A più riprese, in vari appuntamenti, il ministro ha tuonato contro il clima di tensione intorno alla Giustizia, che rende difficile ogni confronto. E anche le ultime polemiche, scaturite dalle conclusioni dell'inchiesta del pool di Milano, sono occasione per ripetere quei suoi concetti: «Mi sembra che tutti quanti dovremmo cominciare a considerare la giustizia una cosa diversa dalla rissa. Ognuno, naturalmente, rispetto al ruolo che la Costituzione gli assegna». 
E giù, poi, con la rituale precisazione sugli steccati costituzionali e i limiti tra politica e giurisdizione. Ecco ancora Diliberto: «I giudici devono fare le sentenze, i politici le leggi. Quest'ultimo intreccio, in cui assistiamo addirittura a una denuncia contro magistrati che giudicano, francamente mi sembra una cosa un po' esagerata, per usare un eufemismo.
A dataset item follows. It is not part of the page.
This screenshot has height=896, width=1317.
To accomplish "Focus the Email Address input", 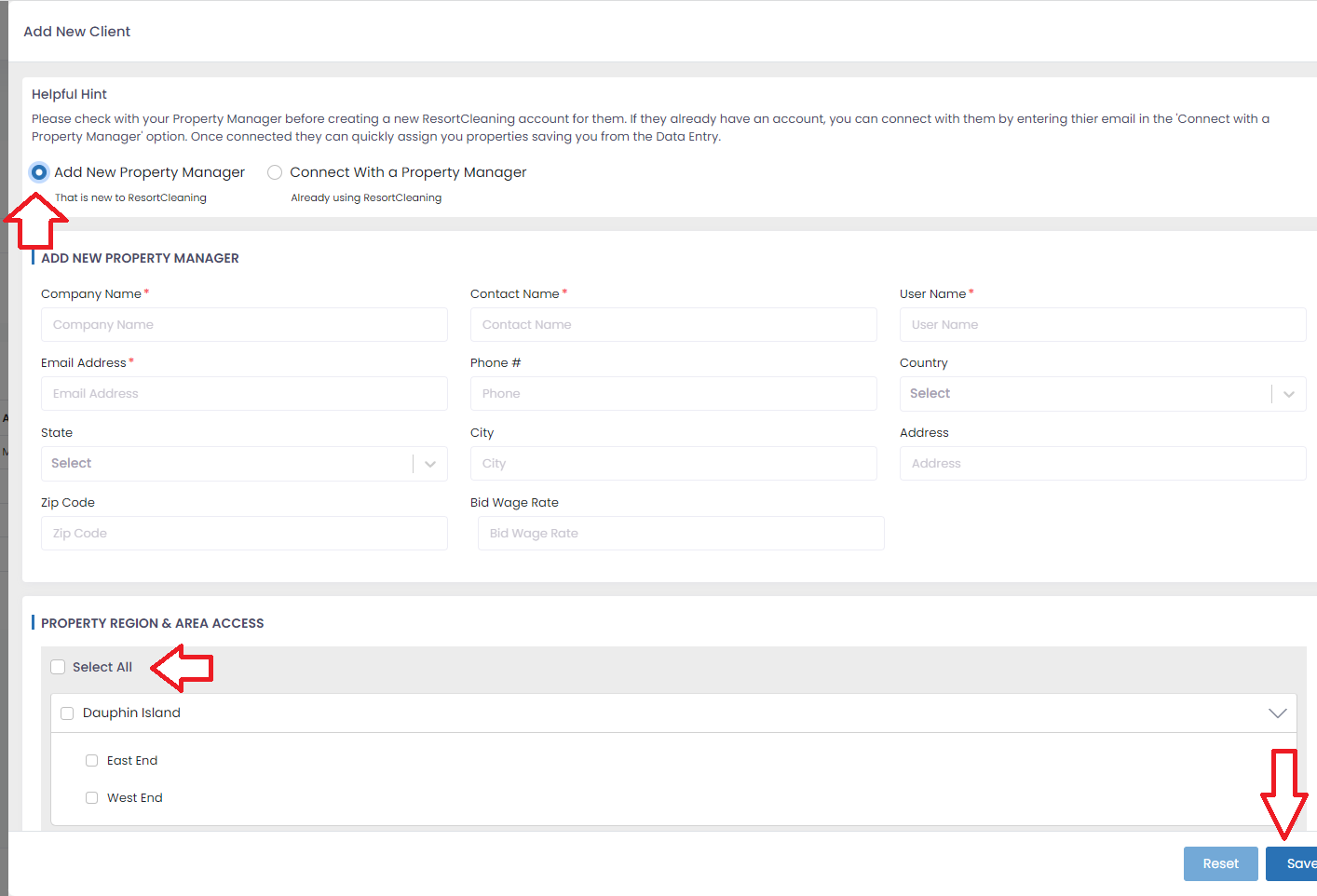I will coord(244,394).
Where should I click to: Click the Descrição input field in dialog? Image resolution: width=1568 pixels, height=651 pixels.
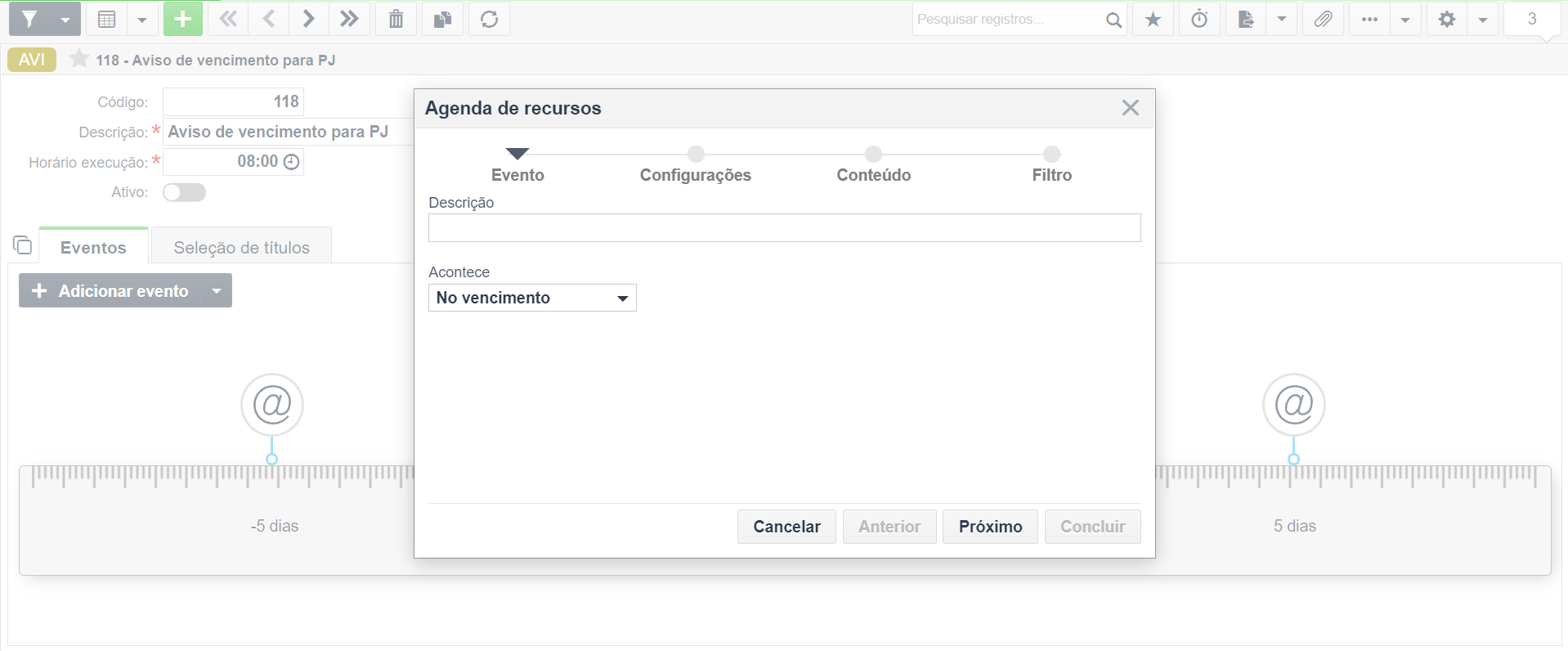784,227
Questo è complessivamente un clima che ci riporta indietro e che non aiuta a fare riforme sulla Giustizia». Il velato riferimento è anche al tema discusso nella sala congressuale: l'imminente esame alla Camera delle norme, approvate dal Senato all'unanimità, che dovranno rendere applicabile in concreto la riforma costituzionale sul «giusto processo». Una proposta di legge su cui i penalisti hanno espresso il loro dissenso attraverso il presidente Giuseppe Frigo. Il ministro, in sala, era stato chiaro: «A tempo di record è passata una revisione costituzionale, ora occorre la legge ordinaria. Il mio auspicio è che il testo venga approvato dal Parlamento. Ma sia chiaro che, nel rispetto dei limiti costituzionali, la legge dovrà essere varata dalla politica». 
Ora, Diliberto si riaggancia a quel discorso pubblico e, sulla vicenda Berlusconi, aggiunge: «Siccome io faccio il ministro e ho un ruolo costituzionale ben preciso in questo momento, non posso entrare nel merito delle diverse opinioni finora espresse. Ma ribadisco che, come chiedo ai magistrati di rispettare la politica, così devono fare tutti i politici con la giurisdizione». E, poco prima, sulla stessa scia, il ministro aveva ammonito la platea dei penalisti: «Il rispetto dei ruoli è garanzia per tutti. Se c'è una cosa che non va in questo Paese, è che nessuno rispetta più i ruoli costituzionali. Io difenderò sempre l'indipendenza della magistratura, perchè sono convinto che serva a difendere la democrazia. Smorziamo le polemiche e torniamo, tutti insieme, ai confronti». 
Dalla prossima settimana, il teatro dello scontro sulla Giustizia sarà la Camera. Comincerà il confronto sulla legge ordinaria per il «giusto processo». Il primo banco di prova per le ultime polemiche politiche.